Year Two: Building the Systems

By the second year, we had our sourcing relationships in place and our blends dialled in. The challenge shifted to consistency. How do you ensure batch 47 tastes the same as batch 12, when you’re sourcing from small farms where quality varies season to season?

The answer is: you can’t guarantee it completely. What you can do is taste every batch, test every batch, and be honest when a batch isn’t up to standard. We have rejected sourcing lots that didn’t meet our threshold. We have paid more than market price to secure quality we trusted. This is what small-batch processing actually means.

Year Three: What We’ve Learned

Freshness is the most undervalued quality in spices. A fresh spice from a mid-tier source will outperform a stale spice from a premium source every time.

Transparency builds trust slowly. Most customers don’t think about where their spices come from until they’ve tasted the difference. Then they can’t stop thinking about it.

The farmers are the brand. Everything we sell starts with a farmer making a decision about how to grow, harvest, and dry a spice. Our job is to find the farmers making the right decisions.

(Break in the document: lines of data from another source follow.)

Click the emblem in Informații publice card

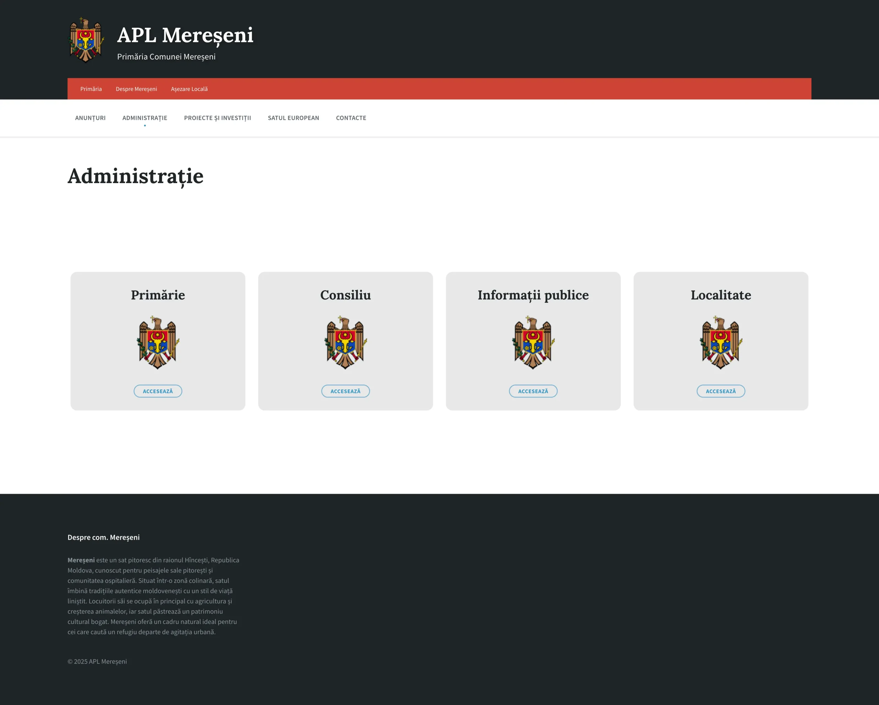coord(533,343)
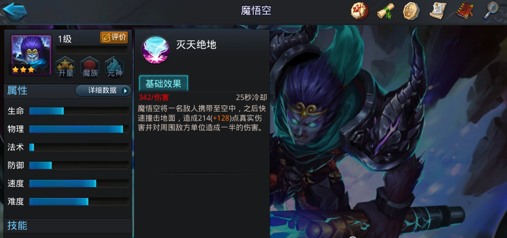Image resolution: width=507 pixels, height=238 pixels.
Task: Select the 升星 star upgrade icon
Action: pos(66,67)
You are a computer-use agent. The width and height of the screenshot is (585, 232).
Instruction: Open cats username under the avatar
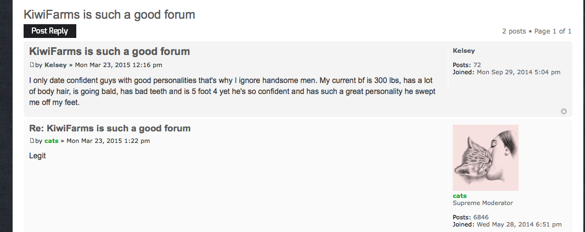click(x=460, y=196)
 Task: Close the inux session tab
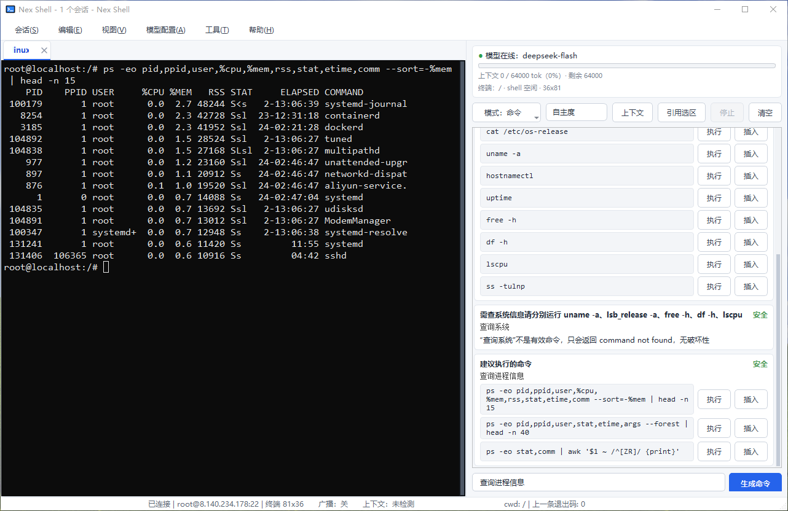click(44, 50)
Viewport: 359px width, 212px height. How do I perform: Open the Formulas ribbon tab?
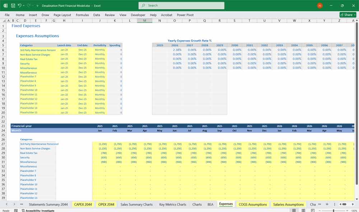[82, 15]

This is a long game. We are not trying to be the biggest spice brand in India. We are trying to be the most trusted one.

What’s Next

We are expanding our whole spice range, deepening our sourcing relationships, and continuing to write about spices in a way that makes Indian home cooks more informed and more demanding. Demanding customers make better markets.

If you’ve been with us since the beginning — thank you. If you’re new here — welcome. Try one product. Taste the difference.

Shop Panch Phoron Six-Spice Bundle → | Shop Premium Garam Masala → | Shop Pure Turmeric →

Frequently Asked Questions

Who founded Phoran Masala?

Phoran Masala was founded by a team obsessed with the quality gap in the Indian spice market. The brand is built on direct sourcing relationships with farmers across India’s premium spice-growing regions.

Where does Phoran source its spices?

Turmeric from Erode and Salem (Tamil Nadu), cardamom from Idukki and Wayanad (Kerala), cumin from Unjha (Gujarat), red chillies from Rajasthan and Andhra Pradesh.

What does small-batch mean for Phoran?

It means we process in quantities that allow us to taste, test, and quality-check every batch before it ships. Our products are fresher than large-volume alternatives because we’re not sitting on months of inventory.

Are Phoran spices organic?

We prioritise working with farmers who use minimal or no synthetic pesticides and test our products for purity. Our focus is on quality and purity — the same values that organic certification is meant to represent.